To evaluate whether the functional enrichment of genes within selected genomic regions of great tits was similar to the pattern of those genes observed as upregulated after short-term stress treatment of GEFs, pathway enrichment tests were conducted using the chicken genome as a reference organism. The most significantly enriched pathway comprised metabolic pathways, which was also the most significantly enriched pathway among co-expressed genes responding to short-term stress treatment (Blue Module in GEF, Pink Module in MEF, Figure 1C).

Similar functions of PSGs in high- and low-altitude mammal/bird comparisons

We tested whether the adaptive divergence observed in PSGs in the mammals also occurs in biological processes represented by Gene Ontology terms and phenotypic abnormality. We utilized g: profiler annotations to analyze the functional enrichments of PSGs in high-altitude and low-altitude mammals. We found that PSGs are generally related to cellular component, localization, metabolic process, and phenotypic abnormality (Figure 5A). According to the functional enrichment of positive selection genes and convergent genes (the independent derivation of the same gene expression pattern) in high-altitude passerines (Hao et al., 2019), especially the enrichment of KEGG pathway, we found that many functional pathways related to energy metabolism is concentrated in lipid metabolism. In order to further explore whether high-altitude passerines actually have a tendency to enrich energy metabolism, we reclassified the selected positive selection genes and convergent genes into different metabolic pathways based on the KEGG_B_class annotation, and then used the hypergeometric test to analyze these metabolic pathways. The pathway was re-enriched and analyzed, and it was found that whether it is positively selected genes or convergent genes, they are more often classified into lipid metabolism rather than carbohydrate metabolism. Specifically, for positively selected genes, 11 genes belong to lipid metabolism and seven genes belong to carbohydrate metabolism; for convergent genes, 14 genes belong to lipid metabolism and six genes belong to carbohydrate metabolism (Figure 5B). Overall, when passerines face extreme high-altitude environments, positive selection genes and convergent genes may have a significant tendency to lipid metabolism in terms of functional enrichment of energy metabolism pathways.

Figure 5

Functional enrichment analyses of PSGs in cattle, goat, pig, and six tit species

(A) GO terms are grouped into five major categories including cellular process (dark blue), cellular component (green), localization (pink), metabolic processes (purple), and phenotypic abnormality (yellow).

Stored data

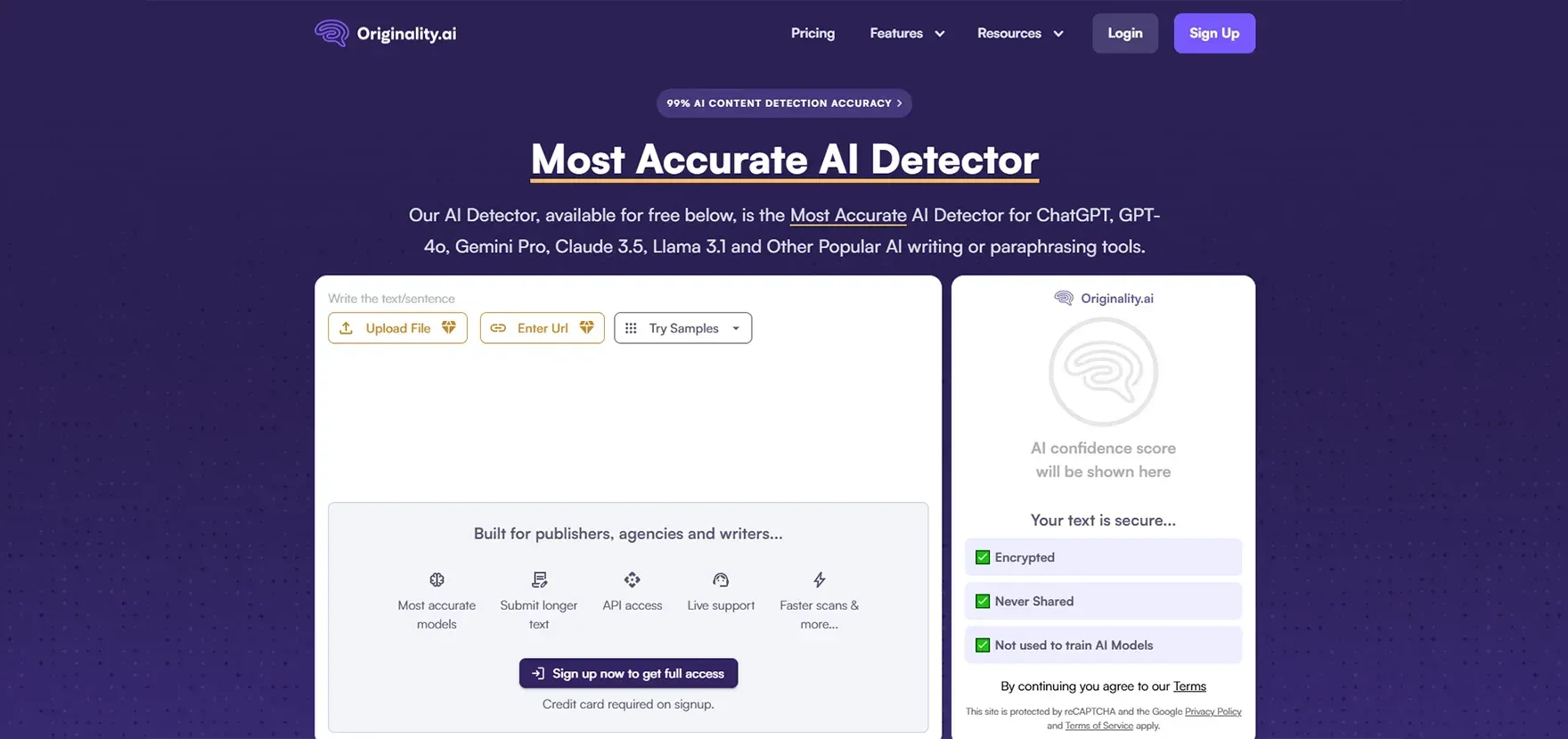Click the Sign Up button

(x=1213, y=33)
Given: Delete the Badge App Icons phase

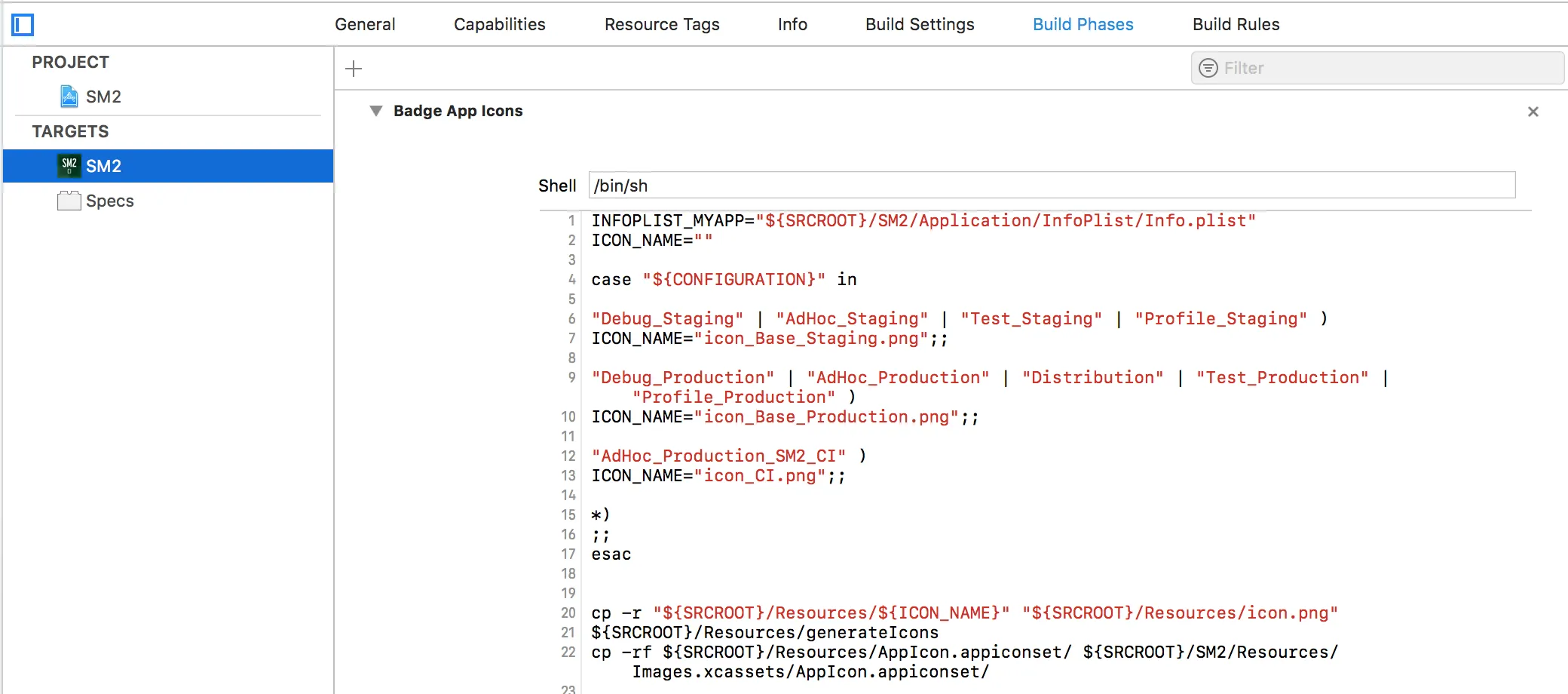Looking at the screenshot, I should pos(1533,112).
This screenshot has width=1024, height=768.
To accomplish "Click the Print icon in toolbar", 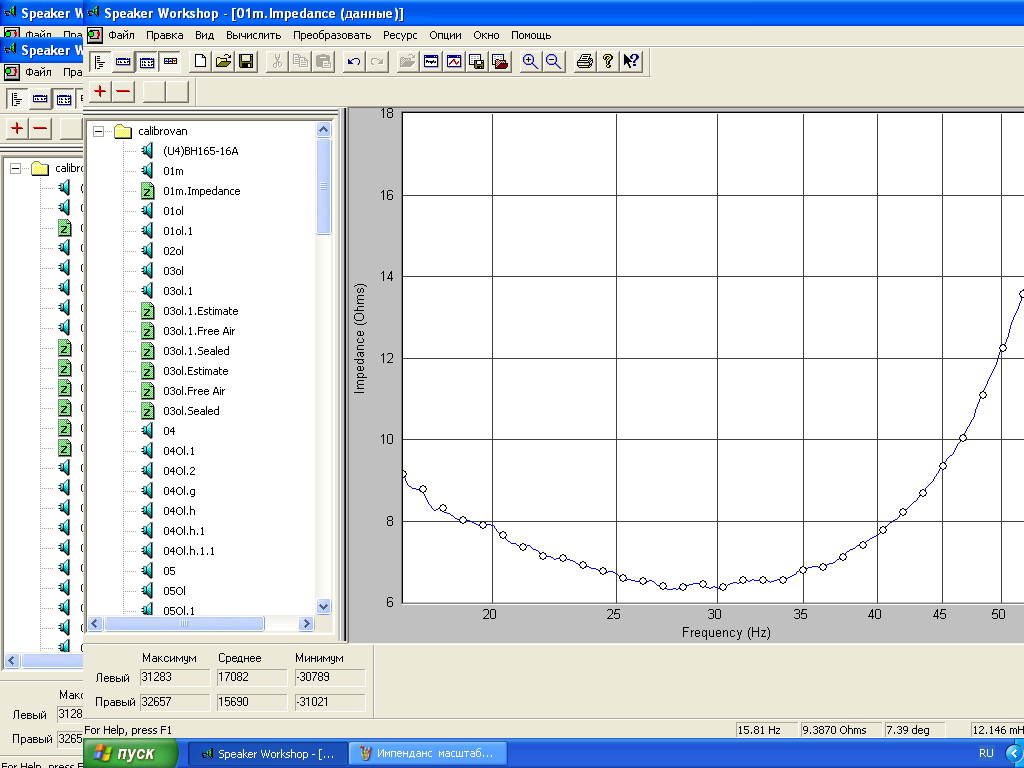I will click(x=585, y=62).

## INSTRUCTIONS TO FOLLOW
Please quote the gene enrichment text above, starting with "To evaluate whether" and going on through "in MEF, Figure 1C).".

## RESULT FOR THIS TASK
To evaluate whether the functional enrichment of genes within selected genomic regions of great tits was similar to the pattern of those genes observed as upregulated after short-term stress treatment of GEFs, pathway enrichment tests were conducted using the chicken genome as a reference organism. The most significantly enriched pathway comprised metabolic pathways, which was also the most significantly enriched pathway among co-expressed genes responding to short-term stress treatment (Blue Module in GEF, Pink Module in MEF, Figure 1C).